*** Begin section ***
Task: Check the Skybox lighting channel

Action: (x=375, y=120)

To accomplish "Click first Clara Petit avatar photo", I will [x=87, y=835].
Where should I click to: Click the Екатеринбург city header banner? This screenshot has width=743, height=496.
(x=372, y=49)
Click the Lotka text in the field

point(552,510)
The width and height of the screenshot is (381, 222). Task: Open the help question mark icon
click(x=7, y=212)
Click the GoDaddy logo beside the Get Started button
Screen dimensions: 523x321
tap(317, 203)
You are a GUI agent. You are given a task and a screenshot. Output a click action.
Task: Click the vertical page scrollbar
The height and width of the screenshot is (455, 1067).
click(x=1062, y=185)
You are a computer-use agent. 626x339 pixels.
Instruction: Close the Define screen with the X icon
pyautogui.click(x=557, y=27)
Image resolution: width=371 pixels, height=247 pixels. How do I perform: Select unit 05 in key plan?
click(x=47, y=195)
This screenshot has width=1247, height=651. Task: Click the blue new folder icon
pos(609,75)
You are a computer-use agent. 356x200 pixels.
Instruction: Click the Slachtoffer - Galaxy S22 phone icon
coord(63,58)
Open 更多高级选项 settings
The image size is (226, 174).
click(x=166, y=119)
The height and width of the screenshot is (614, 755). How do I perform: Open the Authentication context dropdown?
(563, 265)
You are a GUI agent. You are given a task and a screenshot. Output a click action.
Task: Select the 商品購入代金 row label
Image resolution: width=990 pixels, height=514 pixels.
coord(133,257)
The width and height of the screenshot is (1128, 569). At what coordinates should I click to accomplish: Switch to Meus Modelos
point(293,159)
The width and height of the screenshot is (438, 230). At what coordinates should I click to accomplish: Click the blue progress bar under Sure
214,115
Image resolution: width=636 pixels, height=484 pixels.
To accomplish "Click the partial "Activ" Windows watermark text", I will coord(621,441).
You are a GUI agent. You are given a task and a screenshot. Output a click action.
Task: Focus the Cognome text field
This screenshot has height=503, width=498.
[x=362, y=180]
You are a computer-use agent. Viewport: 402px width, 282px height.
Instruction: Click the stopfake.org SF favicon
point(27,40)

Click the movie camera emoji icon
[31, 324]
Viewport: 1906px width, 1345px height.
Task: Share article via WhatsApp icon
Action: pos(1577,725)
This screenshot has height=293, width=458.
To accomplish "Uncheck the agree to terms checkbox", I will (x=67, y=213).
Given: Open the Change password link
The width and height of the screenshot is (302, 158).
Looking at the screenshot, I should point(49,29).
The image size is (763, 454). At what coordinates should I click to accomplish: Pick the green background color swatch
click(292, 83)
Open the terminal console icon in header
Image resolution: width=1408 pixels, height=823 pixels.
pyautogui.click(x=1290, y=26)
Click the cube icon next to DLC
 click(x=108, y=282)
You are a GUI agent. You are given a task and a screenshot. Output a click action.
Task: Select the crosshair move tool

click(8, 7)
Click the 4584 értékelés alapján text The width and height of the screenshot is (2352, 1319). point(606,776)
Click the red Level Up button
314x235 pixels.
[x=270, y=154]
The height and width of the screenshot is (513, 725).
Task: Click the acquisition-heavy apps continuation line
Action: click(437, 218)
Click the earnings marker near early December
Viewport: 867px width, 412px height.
*** End section ***
> **What is needed**: Restate the records word for word, keeping every line.

> **Exercise answer**:
Task: Check the Skybox lighting channel

Action: (x=375, y=120)

To accomplish "Click first Clara Petit avatar photo", I will [x=87, y=835].
Where should I click to: Click the Екатеринбург city header banner? This screenshot has width=743, height=496.
(x=372, y=49)
Click the Lotka text in the field

point(552,510)
The width and height of the screenshot is (381, 222). Task: Open the help question mark icon
click(x=7, y=212)
Click the GoDaddy logo beside the Get Started button
Screen dimensions: 523x321
tap(317, 203)
You are a GUI agent. You are given a task and a screenshot. Output a click action.
Task: Click the vertical page scrollbar
The height and width of the screenshot is (455, 1067).
click(x=1062, y=185)
You are a computer-use agent. 626x339 pixels.
Instruction: Close the Define screen with the X icon
pyautogui.click(x=557, y=27)
Image resolution: width=371 pixels, height=247 pixels. How do I perform: Select unit 05 in key plan?
click(x=47, y=195)
This screenshot has width=1247, height=651. Task: Click the blue new folder icon
pos(609,75)
You are a computer-use agent. 356x200 pixels.
Instruction: Click the Slachtoffer - Galaxy S22 phone icon
coord(63,58)
Open 更多高级选项 settings
The image size is (226, 174).
click(x=166, y=119)
The height and width of the screenshot is (614, 755). How do I perform: Open the Authentication context dropdown?
(563, 265)
You are a GUI agent. You are given a task and a screenshot. Output a click action.
Task: Select the 商品購入代金 row label
Image resolution: width=990 pixels, height=514 pixels.
coord(133,257)
The width and height of the screenshot is (1128, 569). At what coordinates should I click to accomplish: Switch to Meus Modelos
point(293,159)
The width and height of the screenshot is (438, 230). At what coordinates should I click to accomplish: Click the blue progress bar under Sure
214,115
Image resolution: width=636 pixels, height=484 pixels.
To accomplish "Click the partial "Activ" Windows watermark text", I will coord(621,441).
You are a GUI agent. You are given a task and a screenshot. Output a click action.
Task: Focus the Cognome text field
This screenshot has height=503, width=498.
[x=362, y=180]
You are a computer-use agent. Viewport: 402px width, 282px height.
Instruction: Click the stopfake.org SF favicon
point(27,40)

Click the movie camera emoji icon
[31, 324]
Viewport: 1906px width, 1345px height.
Task: Share article via WhatsApp icon
Action: pos(1577,725)
This screenshot has height=293, width=458.
To accomplish "Uncheck the agree to terms checkbox", I will (x=67, y=213).
Given: Open the Change password link
The width and height of the screenshot is (302, 158).
Looking at the screenshot, I should point(49,29).
The image size is (763, 454). At what coordinates should I click to accomplish: Pick the green background color swatch
click(292, 83)
Open the terminal console icon in header
Image resolution: width=1408 pixels, height=823 pixels.
pyautogui.click(x=1290, y=26)
Click the cube icon next to DLC
 click(x=108, y=282)
You are a GUI agent. You are given a task and a screenshot. Output a click action.
Task: Select the crosshair move tool

click(8, 7)
Click the 4584 értékelés alapján text The width and height of the screenshot is (2352, 1319). point(606,776)
Click the red Level Up button
314x235 pixels.
[x=270, y=154]
The height and width of the screenshot is (513, 725).
Task: Click the acquisition-heavy apps continuation line
Action: click(437, 218)
Click the earnings marker near early December
Viewport: 867px width, 412px height.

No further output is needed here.